During outbreaks of zoonotic origins, information on contact with animals or wildlife and/or consumption of their meat becomes important [25, 26]. Our results indicated no history of animal contact. Even though our limited data may not warrant such a conclusion, an observed high prevalence of Influenza A H1N1 (pdm09) in pigs in Kumasi [27] provides hints of the possibility of human-to-swine or vice versa transmission. This underscores the need for systematic swine surveillance in Ghana considering the close contact between humans and livestock especially pigs which are now seen in many developing countries including those of sub-Saharan Africa [28–30].
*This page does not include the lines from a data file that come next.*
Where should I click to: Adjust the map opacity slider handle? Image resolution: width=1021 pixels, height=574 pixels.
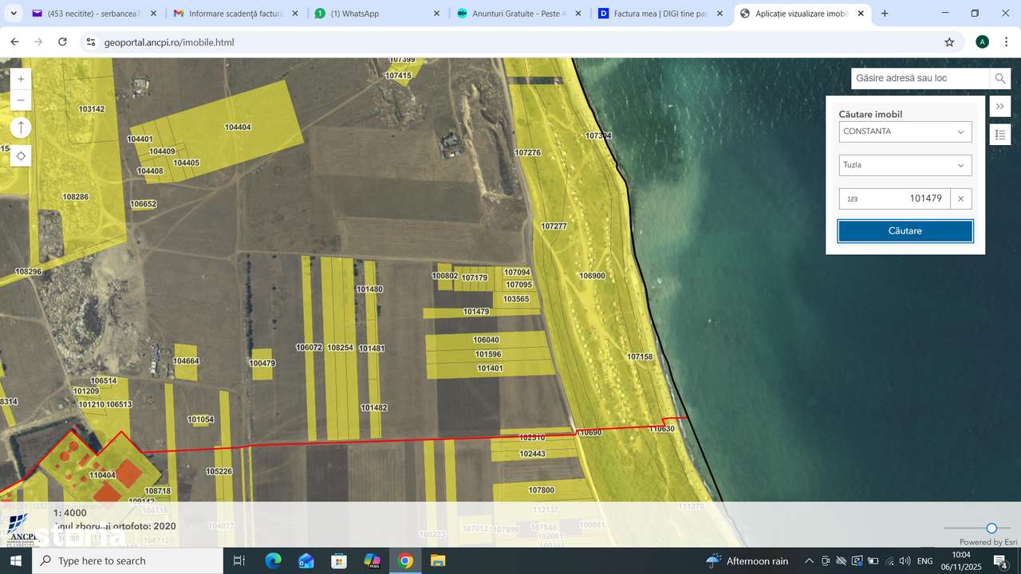(991, 528)
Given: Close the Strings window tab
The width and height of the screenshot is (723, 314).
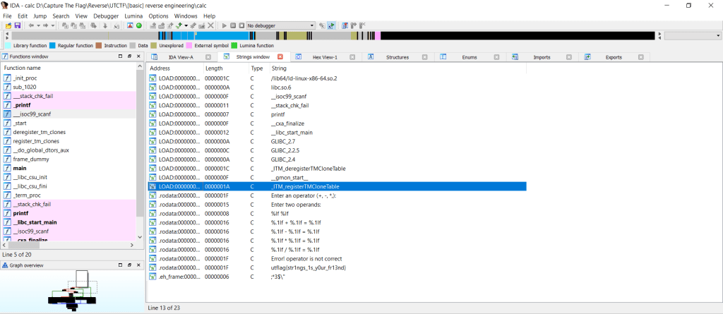Looking at the screenshot, I should point(280,56).
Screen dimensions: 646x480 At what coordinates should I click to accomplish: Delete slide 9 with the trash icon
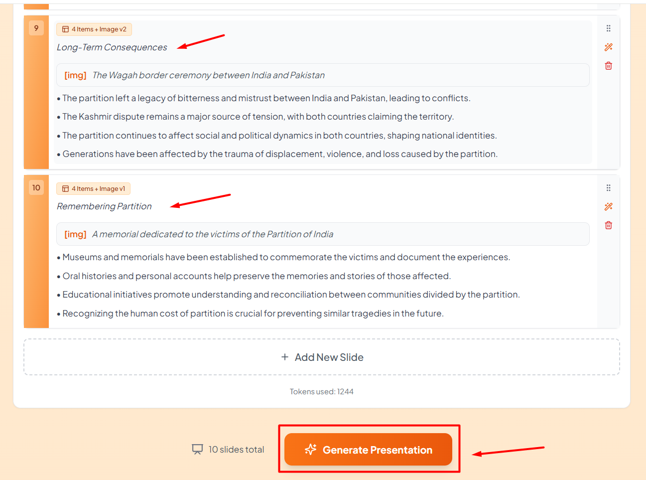coord(608,66)
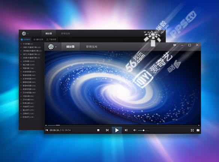Open the dropdown arrow next to the film reel logo

pos(56,47)
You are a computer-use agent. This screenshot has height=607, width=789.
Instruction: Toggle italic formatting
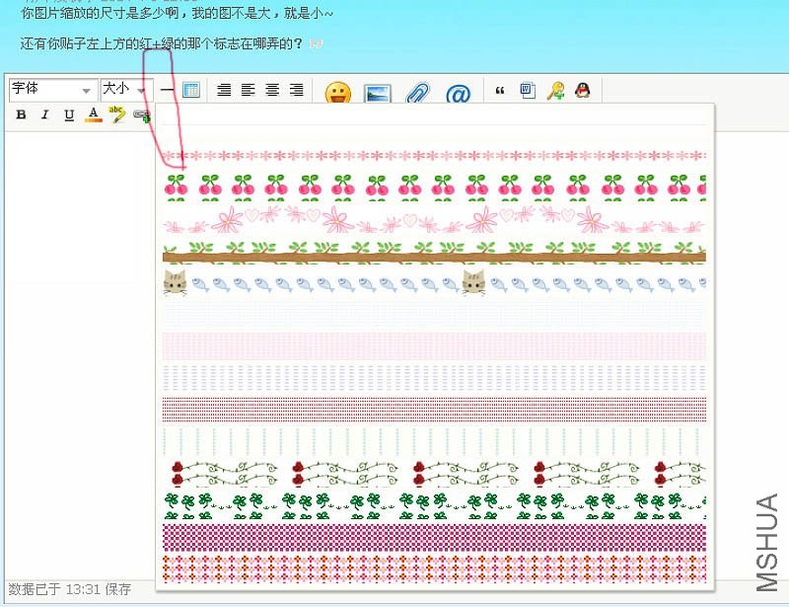[x=44, y=114]
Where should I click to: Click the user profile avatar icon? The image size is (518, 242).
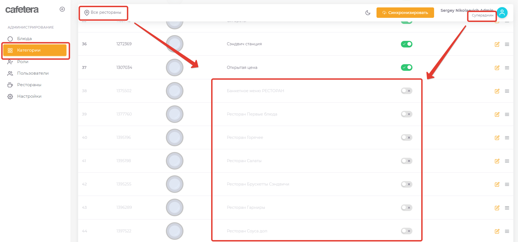pyautogui.click(x=502, y=13)
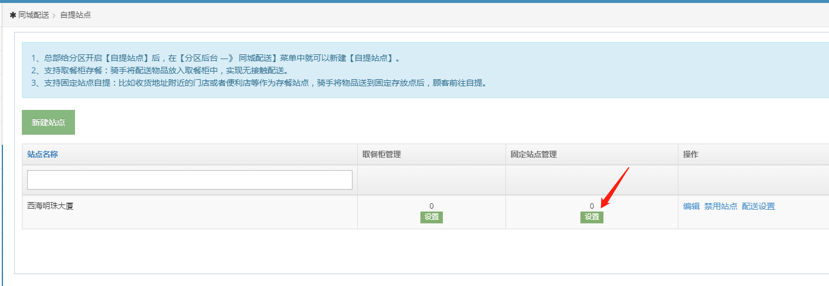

Although many influenza patients may not present with specific signs and symptoms of illness, the acute onset of respiratory illness is typical for influenza. This includes coughing, fever and headache [31]. Although the triad of headache, coughing, and pharyngitis has been found to constitute the major predictors of influenza disease [32], our study found headache as the most important predictor of influenza infection during the outbreaks, as those who presented with headache were five times more susceptible to influenza A infection. This contrasts the findings of Monto et al, (2000) who found fever and coughing to be the most important predictors of influenza disease [33].
Our data comes with some limitations. Key limitation is the lack of data for some of the cases who were recruited. This affects the sample size and statistical power of the study and consequently does not allow for generalisation of findings. Also, information provided by this study does not depict possible seasonal variability as data was only taken during outbreaks and not a year-round surveillance.
In conclusion, our study provides epidemiological information to better understand the incidence and burden of influenza to allow for prioritisation of prevention and control strategies. Information on the current circulating strains would aid in controlling and preparing for the next influenza epidemic and this requires information on the seasonality of influenza, which is sorely lacking. The recent influenza outbreak experience is necessary to develop the next generation of strategic, operational, and tactical plans for any anticipated or unplanned outbreaks.